What is more, it also bypasses the regulation that was put in place by organisations such as the Human Fertilisation and Embryology Authority (HFEA) in the UK to regulate these kinds of practices. "If tests are carried out digitally, without an actual embryo being created, then this kind of testing wouldn't be classed as embryo testing under the terms of the HFE Act 1990 (as amended), and wouldn't be regulated as embryo testing by the HFEA. But presumably it will be subject to other forms of regulation and validation," a spokesperson for the organisation said.

Green says the idea of couples using this technology to select for superficial traits is not something that keeps him awake at night. "People have been making genetic choices on superficial information since the first person met another in a bar.
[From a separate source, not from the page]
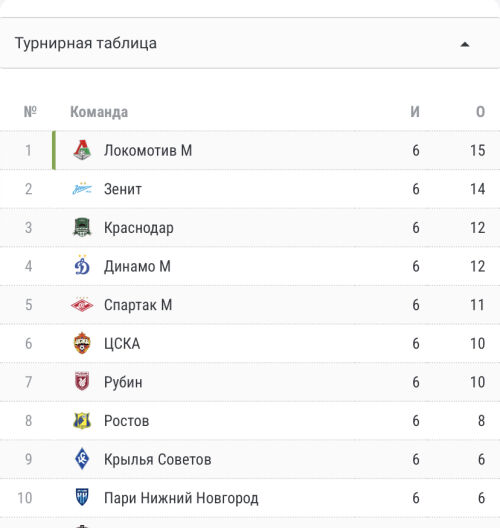Click the Krylya Sovetov logo
Image resolution: width=500 pixels, height=528 pixels.
[x=82, y=459]
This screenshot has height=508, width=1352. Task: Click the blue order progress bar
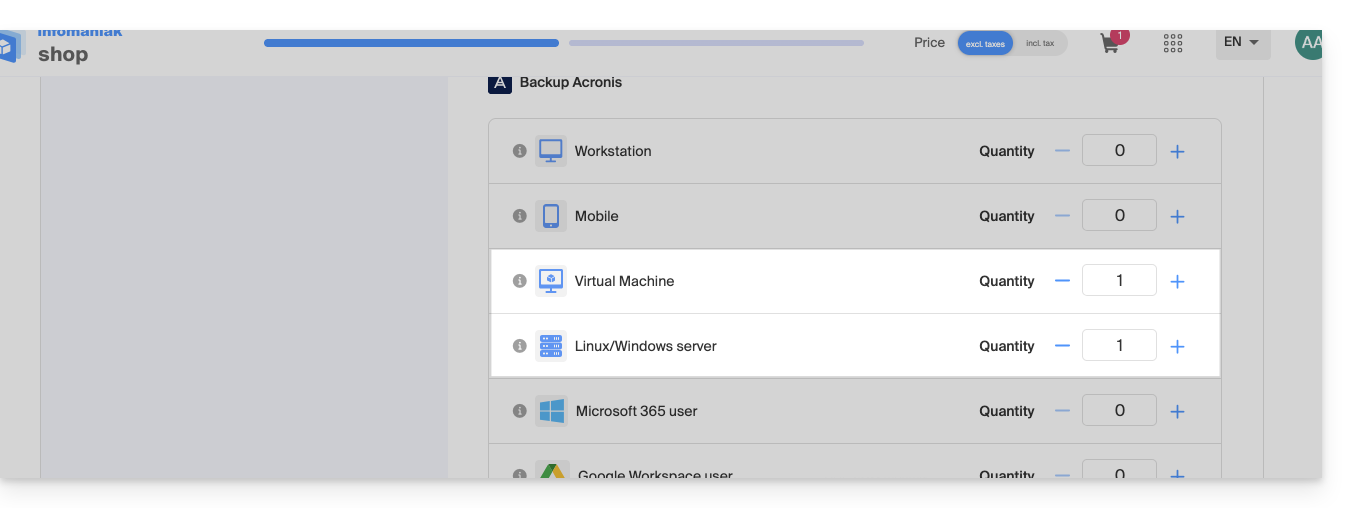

This just adds a technical level to it."

What he is concerned about is what Morriss and Silver plan next – to move the technology from one that assists sperm bank users to any couple thinking about having a child.

While Morriss sees this as beneficial – future couples could check out the likelihood of their having a baby with a genetic disease, make a decision based on that, and potentially do something about it, for instance treat it early, as was the case with her son, or turn to PGD for peace of mind. "It's a really powerful insight for anybody thinking about bringing a child into the world," she says.

But Green points out it would take only a strand of a lover's hair to be able to go off and get a detailed glimpse of your future children. "In addition to liking somebody, you will run a genetic test on them, with or without consent. Are we going to allow people to be tested without their consent?"

Genepeeks is now working with two sperm banks – Manhattan CryoBank and Seattle Sperm Bank (also known as European Sperm Bank USA). The service will be offered at a fee of $1,995. New donors actively consent to participate in the programme. In the case of Manhattan Cryobank, those donors already on the books were notified of the programme and given the choice to ask questions and opt out. Consenting to some genetic screening is already part of the donor qualification process, although it's usually limited to just a handful of conditions.

The official US launch is in mid-April and then the team plans to expand it internationally. "Our plan is to work with international clients on a country by country basis, but we'll need to figure out the laws as we go, so we don't trip over anything," says Morriss.

As for the ethical issues, Morriss does not deny they are there, but believes in opening up the discussion "beyond the self-appointed ethicists". "I think everybody should be involved – the public and the scientists and the regulators."

And, of course, the companies. "We don't want to be in the perfect baby business. And for the most part nor do the people out there who want to be parents."